Человек эпохи не церемонится с человеком как таковым. «Он видит не человека, / а ненависти ком. / За сорванную посевную / и сломанные труды / Совсем небольшая расплата — / затылок Иган-Берды». Это — из «Большевикам пустыни и весны». Советская киплингиана в действии, миссия белого человека (=большевика). Богато инструментованная газетчина. Море текстов, чуть не главный герой — шакал. На нынешний взгляд, лишь четыре убедительных строки, относящихся к поэзии, а-ля Гумилев: «По ночам, в непроходимой чаще / Времени, все чаще слышу я, / Как ревет в крови моей летящей / Грузная махина бытия». Впрочем, в этой полужурналистской фактологической эпопее каким-то чудом зафиксирован раскаленный воздух пустыни, то есть времени. Азия. Это больше Лев Гумилев, чем его отец.

Оппонент автогероя вещает: «Все в мире перекрошится, / Оставя для веков / Сафьяновую кожицу / На томике стихов» («Послесловие»). Если бы мне заказали составить оный томик Луговского, я бы оказался в тупике. Ведь стихи состоят из слов, не из нотной грамоты, а куда деть весь этот мусор, слушая лишь голос? «Курсантская венгерка», «Лозовая» — чудесная романтическая лирика. Пафос, печаль, вздох об уходящей молодости — все увязано, все есть.

Что у Луговского — культ Сталина? Культ молодости. Тоже свойство тоталитаризма. Но и лермонтовский плач о погибшей молодости. Что касается идеологического догматизма, это наверняка вопрос не мировоззренческий. Это вопрос к психиатрам. Целая генерация, состоящая из мильонов людей, перенесла страшную травму крушения иллюзий и тем не менее цеплялась за них, отнюдь не всегда из корысти. Начал и концов не найти, все перемешано. Деятельность художника обретает медицинский интерес. Большой художник достоин внимания хотя бы из этих соображений.

Не надо думать, что я тут говорю в пандан книгам Белинкова об Олеше и Карабчиевского о Маяковском, не говоря о море перестроечного разоблачительства. Я не пишу антикоммунистического манифеста. Мои заметки — о поэзии, о поэте.

Я тут, на юге, наборматываю вирши: «Жуть и муть, не слишком голубая, и в бреду, не очень-то моем, сняв удавку, Майя Луговская требует эссе о Луговском».

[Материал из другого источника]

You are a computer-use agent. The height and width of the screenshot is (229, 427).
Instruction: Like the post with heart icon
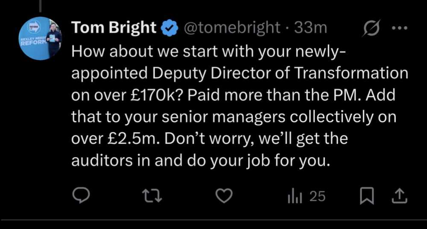point(223,196)
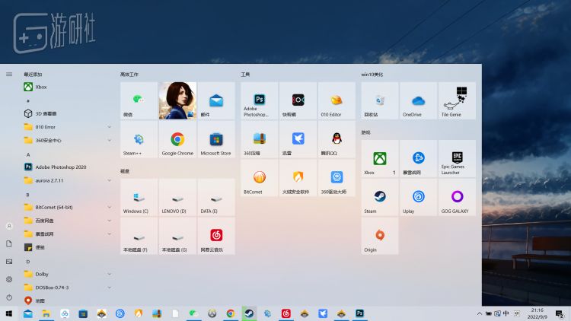This screenshot has width=571, height=321.
Task: Expand the DOSBox-0.74-3 folder
Action: tap(67, 288)
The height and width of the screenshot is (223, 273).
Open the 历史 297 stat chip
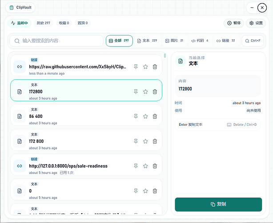click(44, 23)
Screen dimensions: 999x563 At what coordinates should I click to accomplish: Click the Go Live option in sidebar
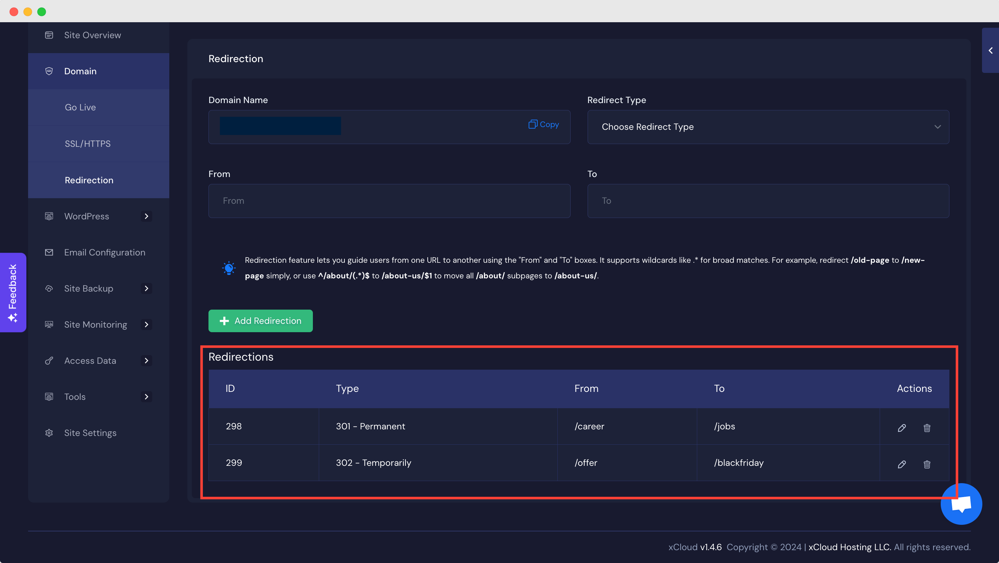point(80,107)
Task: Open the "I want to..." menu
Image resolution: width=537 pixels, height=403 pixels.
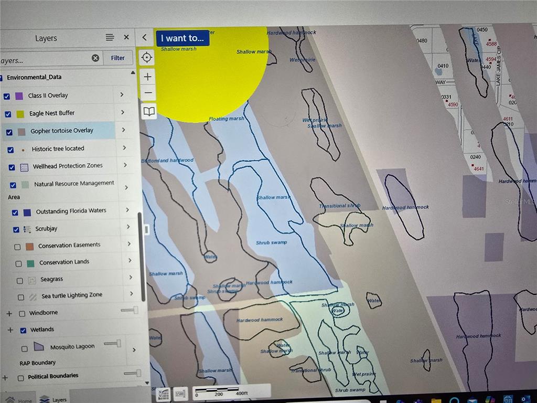Action: (x=182, y=38)
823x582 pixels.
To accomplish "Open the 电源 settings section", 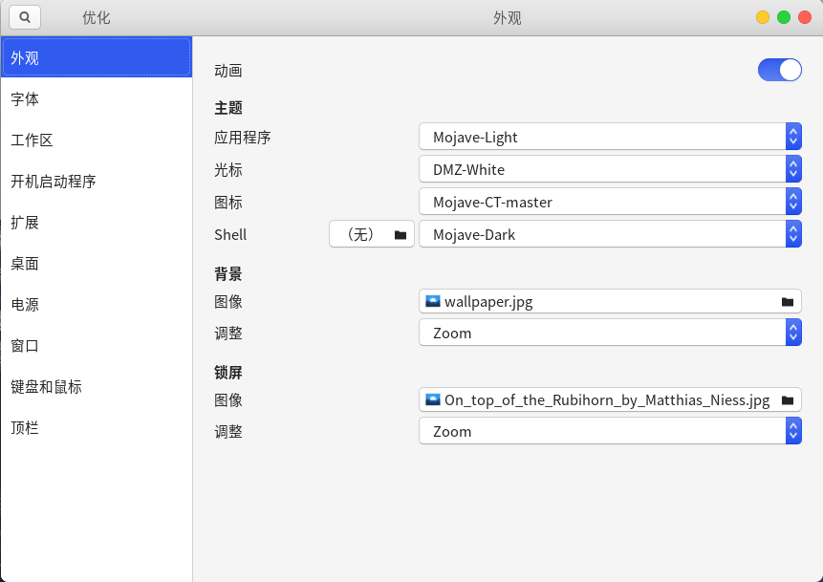I will 96,304.
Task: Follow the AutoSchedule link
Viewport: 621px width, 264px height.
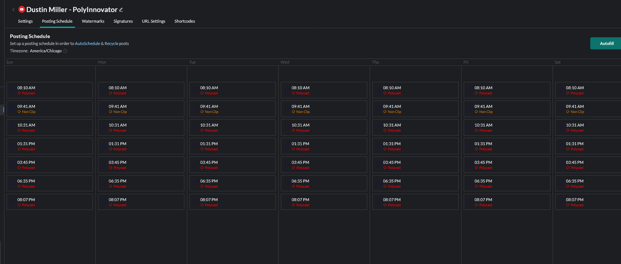Action: click(87, 44)
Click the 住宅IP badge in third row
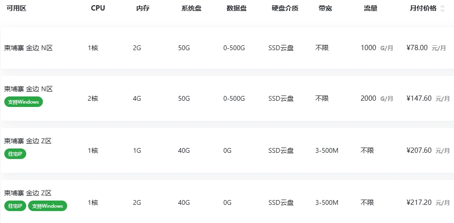This screenshot has width=454, height=223. coord(15,154)
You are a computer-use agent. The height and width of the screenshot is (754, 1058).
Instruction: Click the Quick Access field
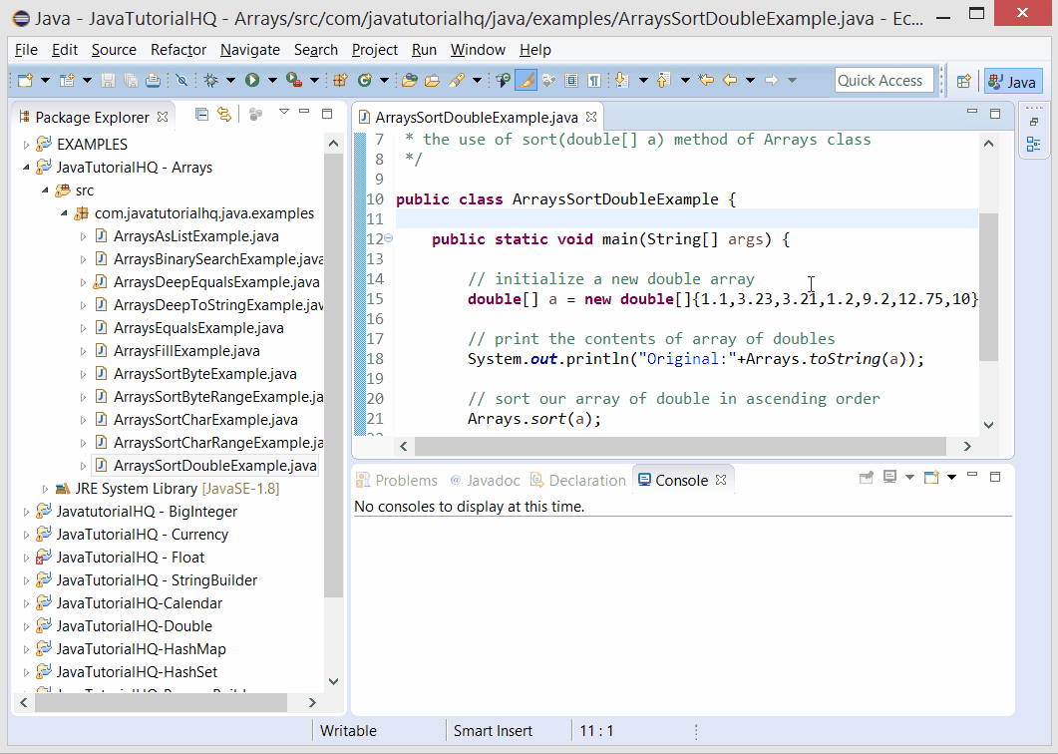(883, 80)

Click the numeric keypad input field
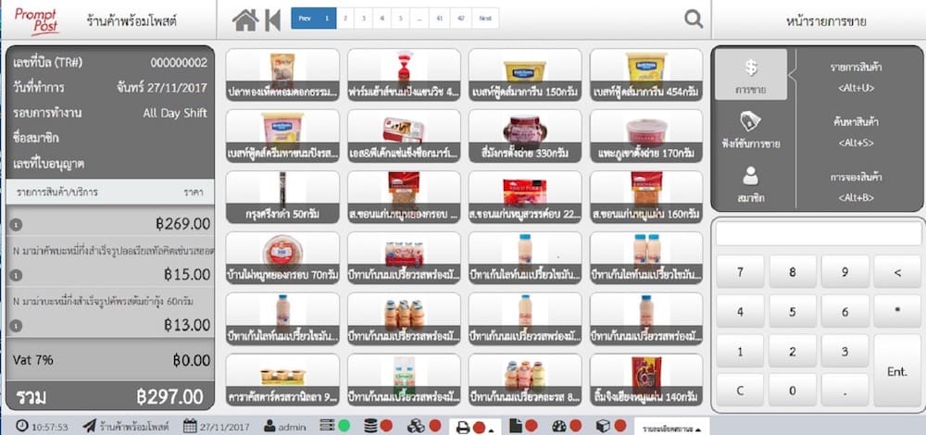819,233
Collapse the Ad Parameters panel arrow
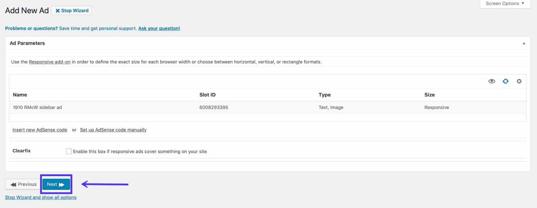The height and width of the screenshot is (208, 537). pos(524,43)
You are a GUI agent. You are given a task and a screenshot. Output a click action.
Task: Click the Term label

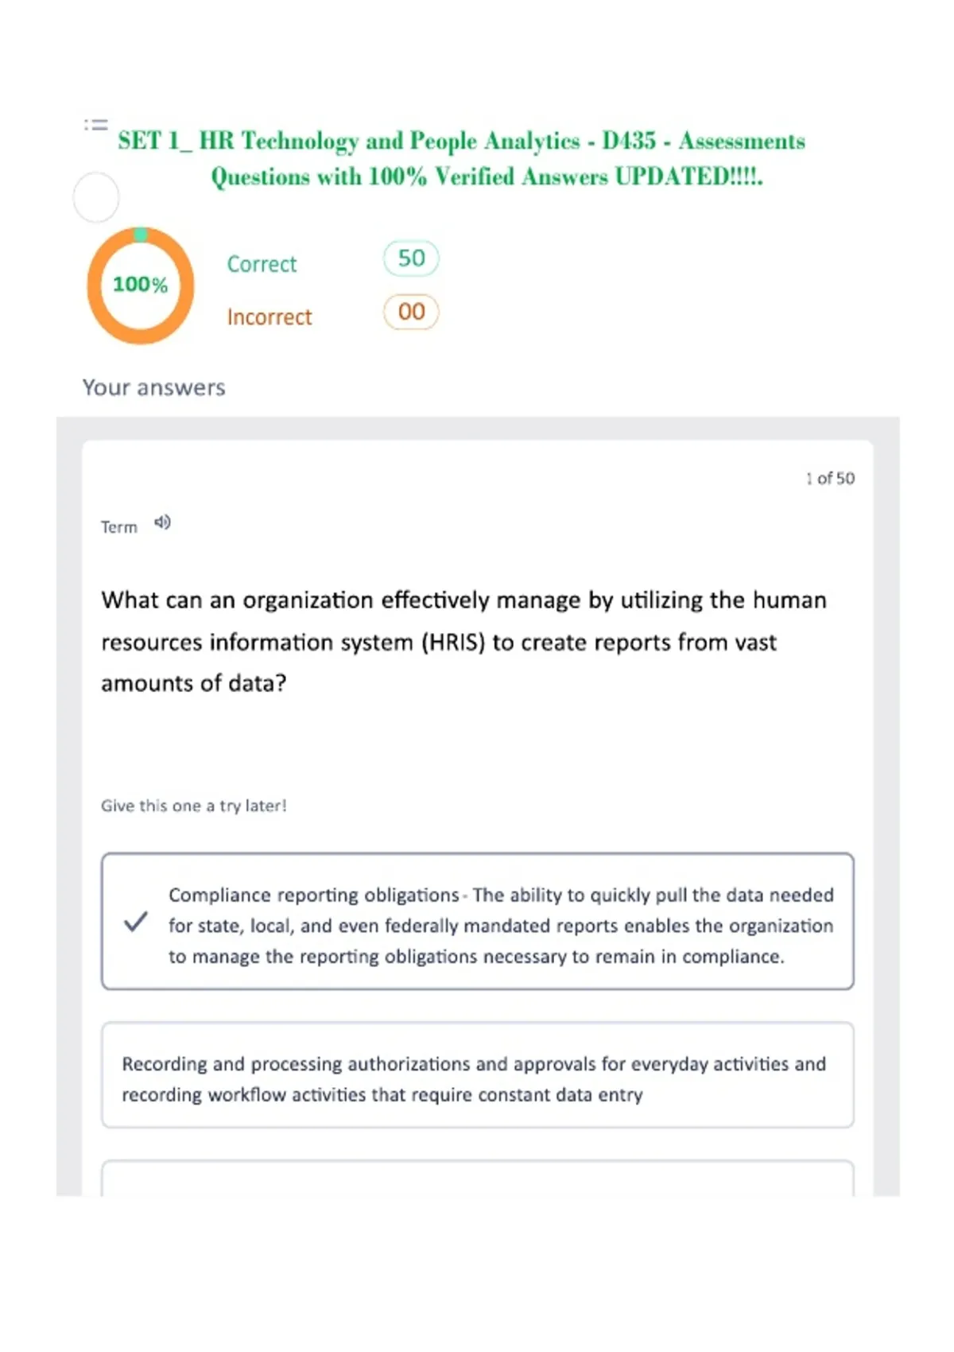(119, 526)
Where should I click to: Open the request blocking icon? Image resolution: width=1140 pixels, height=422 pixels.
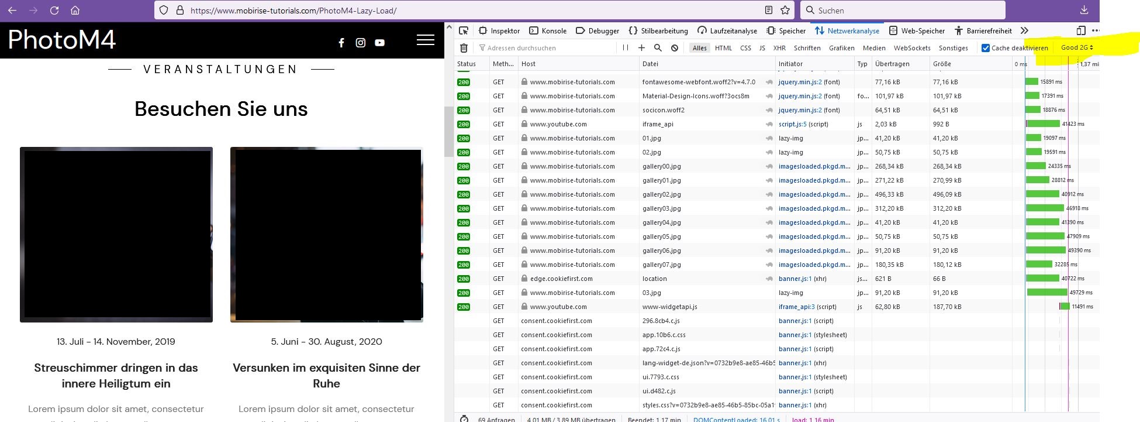(x=674, y=48)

Насчет голубизны. И розовости. Задним числом я узнал, что Симеиз — столица геев и лесбиянок, коих свыше 30 000 прокатывает здесь каждое лето. Вот вам и ревромантика.

Иван, куда тебя занесло?

В Сети увидел: три великих поэта Октября (Багрицкий, Луговской, Сельвинский). Странноватая выгородка, на троих, и не больше. Октябрь как тема не обошел никого из поэтов той поры. Этой троице в данном случае придается какое-то особое, разделительное значение в смысле величия. Условное величие. Тематическое, что ли. А ведь Луговской настаивал на том, что он русский поэт. Отчего же его не назвали великим русским поэтом? То-то и оно. Привязка к теме ущербна. Я вот, скажем, полагаю[2], что Багрицкий связан с Февралем не менее, чем с Октябрем, целых три «Февраля» им написаны, ну так и что — великий поэт Февраля? Чушь. У Кибирова есть шикарные стихи про колбасу. Великий поэт колбасы?

Относительно Луговского смело можно говорить о крупном явлении.

О даровании, надломе, раздвоенности, двуличии, саморазрушении, провале, трагедии. О мастерстве. Об уроке на будущее. О забвении, наконец.

Ялта — Москва

2011, лето


  1. Авторская страница «Дмитрий Сухарев» .

  2. См. мои заметки о Багрицком: Фаликов Илья. «Кидайся в края…» — «Арион», 2004, № 4.